Was ist Agentischer Workflow?
Ein agentischer Workflow ist der Ablauf rund um ein Sprachmodell: Der Agent nimmt ein Ziel entgegen, plant die nötigen Schritte, ruft dafür Werkzeuge und Daten auf, prüft das Ergebnis und entscheidet, was als Nächstes zu tun ist - so lange, bis das Ziel erreicht oder eine Abbruchbedingung getroffen ist. Das Modell ist der Motor, der Workflow ist die Fahrspur.

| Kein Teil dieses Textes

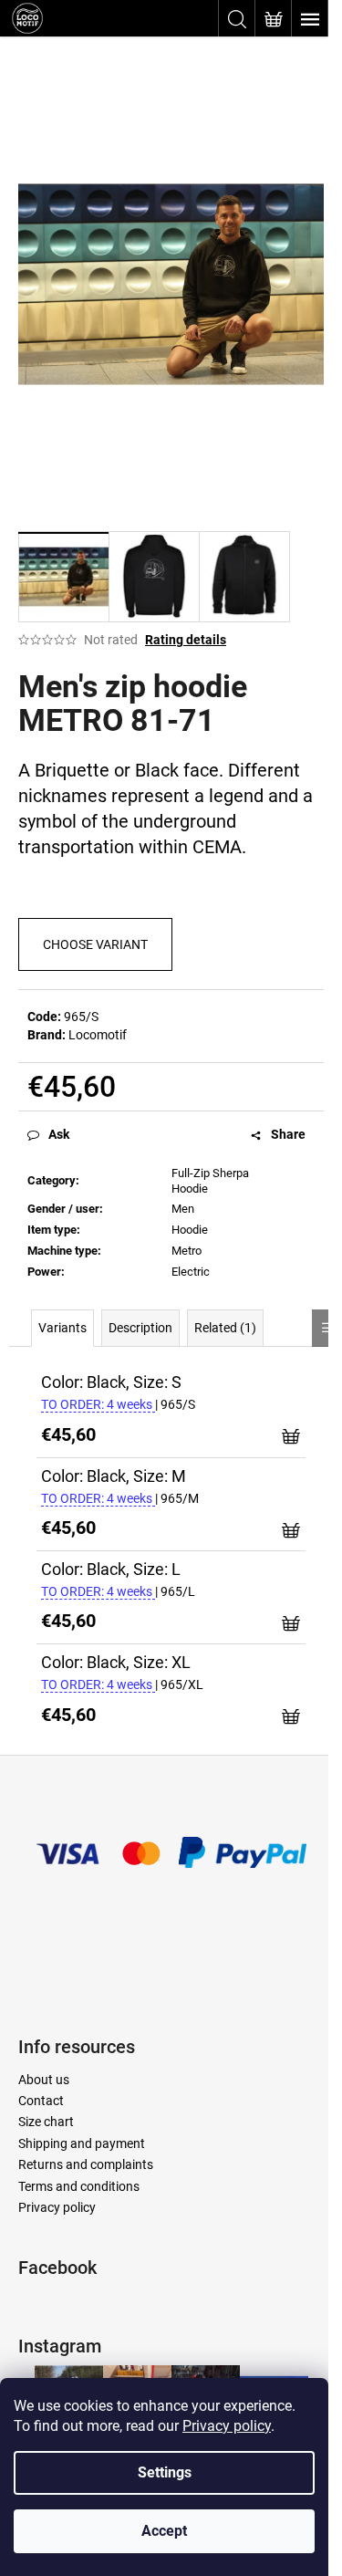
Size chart (46, 2121)
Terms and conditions (79, 2186)
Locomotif (97, 1034)
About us (43, 2079)
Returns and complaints (85, 2164)
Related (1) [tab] (225, 1327)
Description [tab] (140, 1327)
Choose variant (95, 944)
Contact (41, 2100)
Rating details (185, 639)
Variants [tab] (62, 1327)
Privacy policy (226, 2426)
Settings (165, 2472)
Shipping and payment (81, 2143)
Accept (164, 2530)
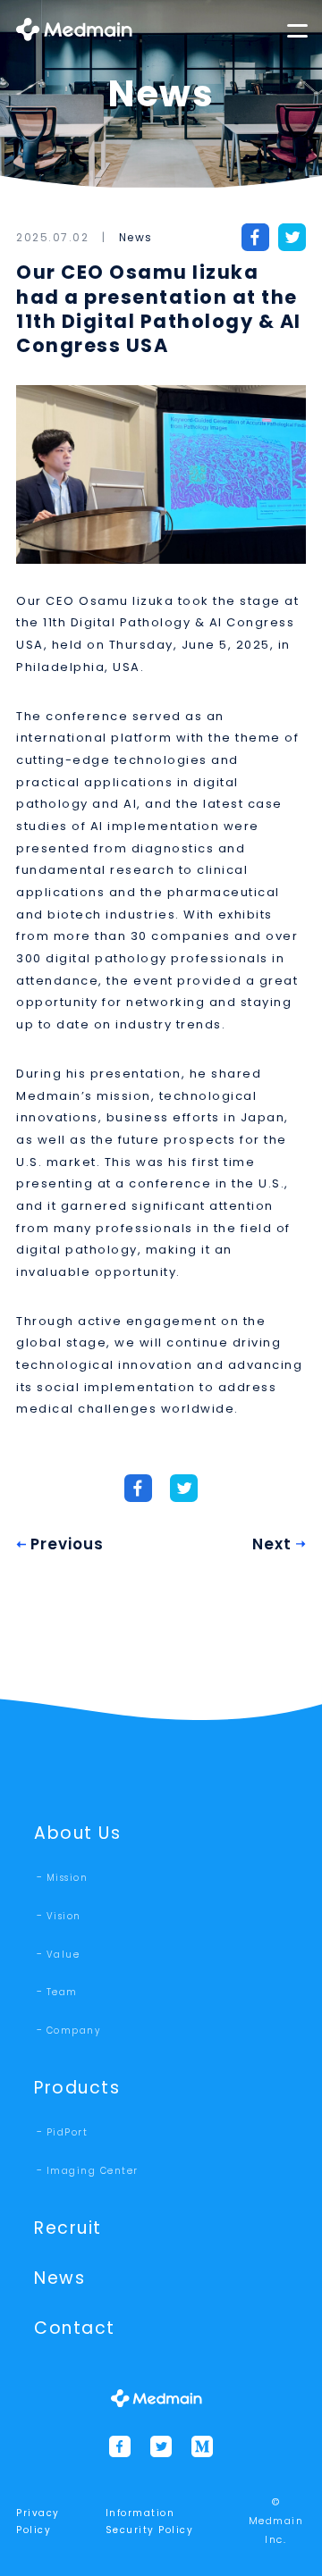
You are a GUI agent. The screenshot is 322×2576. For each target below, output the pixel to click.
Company (74, 2030)
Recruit (68, 2228)
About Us (77, 1833)
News (136, 237)
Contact (74, 2328)
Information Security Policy (150, 2521)
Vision (64, 1916)
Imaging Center (93, 2170)
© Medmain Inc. (276, 2521)
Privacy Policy (38, 2521)
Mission (68, 1877)
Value (63, 1954)
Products (77, 2088)
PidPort (68, 2132)
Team (62, 1992)
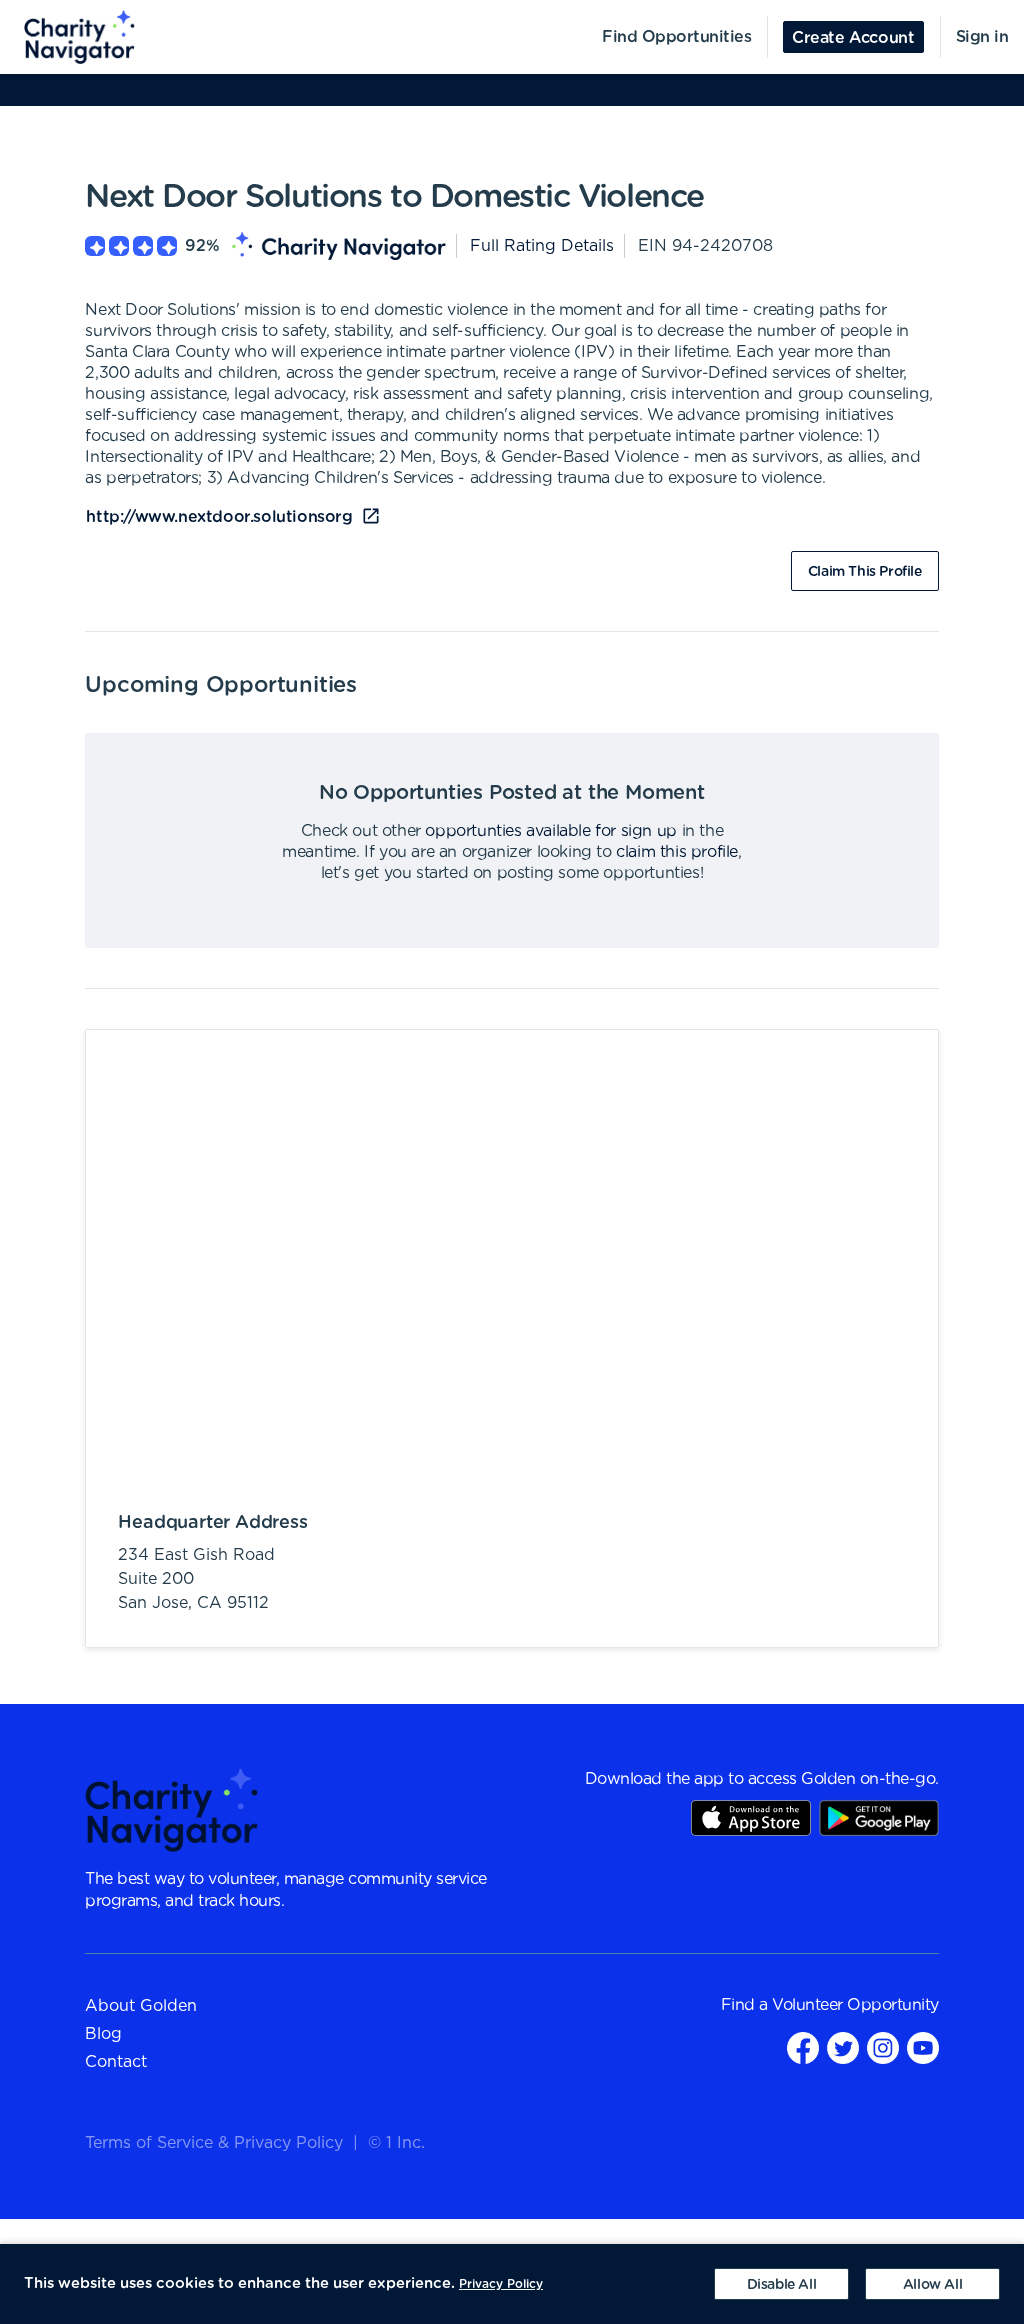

Der Unterschied zu einem einfachen Prompt liegt genau hier. Ein Prompt ist eine Eingabe und eine Antwort. Ein agentischer Workflow ist mehrstufig: Er greift auf Systeme zu, reagiert auf Zwischenergebnisse, korrigiert sich und hat einen definierten Punkt, an dem er fertig ist. Nicht das bessere Modell macht den Unterschied, sondern die Architektur drumherum.
In der Praxis laufen eng geschnittene Workflows am zuverlässigsten: ein klarer Auftrag, definierte Werkzeuge, Leitplanken und eine menschliche Abnahme bei Unsicherheit. Breite Alleskönner-Workflows scheitern an Verlässlichkeit, weil zu viele Schritte zu viele Fehlerquellen sind. Der Wert entsteht durch den richtigen Ausschnitt, nicht durch mehr Autonomie.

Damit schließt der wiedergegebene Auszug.